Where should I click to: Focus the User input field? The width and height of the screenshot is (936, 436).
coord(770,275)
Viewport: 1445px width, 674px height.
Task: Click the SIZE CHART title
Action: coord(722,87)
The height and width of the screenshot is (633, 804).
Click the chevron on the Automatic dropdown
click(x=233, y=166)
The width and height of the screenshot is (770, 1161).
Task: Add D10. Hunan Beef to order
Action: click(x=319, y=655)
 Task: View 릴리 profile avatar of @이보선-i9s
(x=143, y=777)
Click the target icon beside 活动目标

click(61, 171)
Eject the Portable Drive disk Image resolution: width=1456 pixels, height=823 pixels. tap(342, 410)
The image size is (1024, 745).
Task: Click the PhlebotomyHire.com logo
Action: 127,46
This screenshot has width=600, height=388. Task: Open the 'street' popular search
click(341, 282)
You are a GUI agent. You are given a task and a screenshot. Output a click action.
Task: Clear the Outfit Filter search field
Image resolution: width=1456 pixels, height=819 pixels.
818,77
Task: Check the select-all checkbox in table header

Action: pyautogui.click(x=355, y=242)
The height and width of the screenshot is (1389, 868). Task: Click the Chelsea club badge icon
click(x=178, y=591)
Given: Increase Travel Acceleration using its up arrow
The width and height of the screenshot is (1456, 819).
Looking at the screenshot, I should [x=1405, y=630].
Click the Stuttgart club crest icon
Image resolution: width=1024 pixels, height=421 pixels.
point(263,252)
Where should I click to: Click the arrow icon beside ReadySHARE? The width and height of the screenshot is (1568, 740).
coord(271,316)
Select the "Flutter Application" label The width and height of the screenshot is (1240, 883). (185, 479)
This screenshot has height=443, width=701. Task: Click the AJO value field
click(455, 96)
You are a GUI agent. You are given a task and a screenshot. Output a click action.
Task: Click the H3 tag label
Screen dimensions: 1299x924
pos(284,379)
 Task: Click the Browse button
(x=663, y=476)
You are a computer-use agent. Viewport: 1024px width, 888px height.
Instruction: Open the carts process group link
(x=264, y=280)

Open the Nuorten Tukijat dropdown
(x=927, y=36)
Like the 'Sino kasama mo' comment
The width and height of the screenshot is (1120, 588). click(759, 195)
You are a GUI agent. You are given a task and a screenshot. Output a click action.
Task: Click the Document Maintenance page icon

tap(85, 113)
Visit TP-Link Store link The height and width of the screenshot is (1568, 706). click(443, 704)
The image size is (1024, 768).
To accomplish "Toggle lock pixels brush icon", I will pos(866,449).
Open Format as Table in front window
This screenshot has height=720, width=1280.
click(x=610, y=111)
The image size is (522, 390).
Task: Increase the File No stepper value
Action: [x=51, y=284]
+++
▸ **Problem details**
Give an exact transcription of the data shown above.

▸ **Solved exercise**
Where should I click to: Focus the User input field? The width and height of the screenshot is (936, 436).
coord(770,275)
Viewport: 1445px width, 674px height.
Task: Click the SIZE CHART title
Action: coord(722,87)
The height and width of the screenshot is (633, 804).
Click the chevron on the Automatic dropdown
click(x=233, y=166)
The width and height of the screenshot is (770, 1161).
Task: Add D10. Hunan Beef to order
Action: click(x=319, y=655)
 Task: View 릴리 profile avatar of @이보선-i9s
(x=143, y=777)
Click the target icon beside 活动目标

click(61, 171)
Eject the Portable Drive disk Image resolution: width=1456 pixels, height=823 pixels. tap(342, 410)
The image size is (1024, 745).
Task: Click the PhlebotomyHire.com logo
Action: 127,46
This screenshot has width=600, height=388. Task: Open the 'street' popular search
click(341, 282)
You are a GUI agent. You are given a task and a screenshot. Output a click action.
Task: Clear the Outfit Filter search field
Image resolution: width=1456 pixels, height=819 pixels.
818,77
Task: Check the select-all checkbox in table header

Action: pyautogui.click(x=355, y=242)
The height and width of the screenshot is (1389, 868). Task: Click the Chelsea club badge icon
click(x=178, y=591)
Given: Increase Travel Acceleration using its up arrow
The width and height of the screenshot is (1456, 819).
Looking at the screenshot, I should [x=1405, y=630].
Click the Stuttgart club crest icon
Image resolution: width=1024 pixels, height=421 pixels.
point(263,252)
Where should I click to: Click the arrow icon beside ReadySHARE? The width and height of the screenshot is (1568, 740).
coord(271,316)
Select the "Flutter Application" label The width and height of the screenshot is (1240, 883). (185, 479)
This screenshot has height=443, width=701. Task: Click the AJO value field
click(455, 96)
You are a GUI agent. You are given a task and a screenshot. Output a click action.
Task: Click the H3 tag label
Screen dimensions: 1299x924
pos(284,379)
 Task: Click the Browse button
(x=663, y=476)
You are a computer-use agent. Viewport: 1024px width, 888px height.
Instruction: Open the carts process group link
(x=264, y=280)

Open the Nuorten Tukijat dropdown
(x=927, y=36)
Like the 'Sino kasama mo' comment
The width and height of the screenshot is (1120, 588). click(759, 195)
You are a GUI agent. You are given a task and a screenshot. Output a click action.
Task: Click the Document Maintenance page icon

tap(85, 113)
Visit TP-Link Store link The height and width of the screenshot is (1568, 706). click(443, 704)
The image size is (1024, 768).
To accomplish "Toggle lock pixels brush icon", I will pos(866,449).
Open Format as Table in front window
This screenshot has height=720, width=1280.
click(x=610, y=111)
The image size is (522, 390).
Task: Increase the File No stepper value
Action: [x=51, y=284]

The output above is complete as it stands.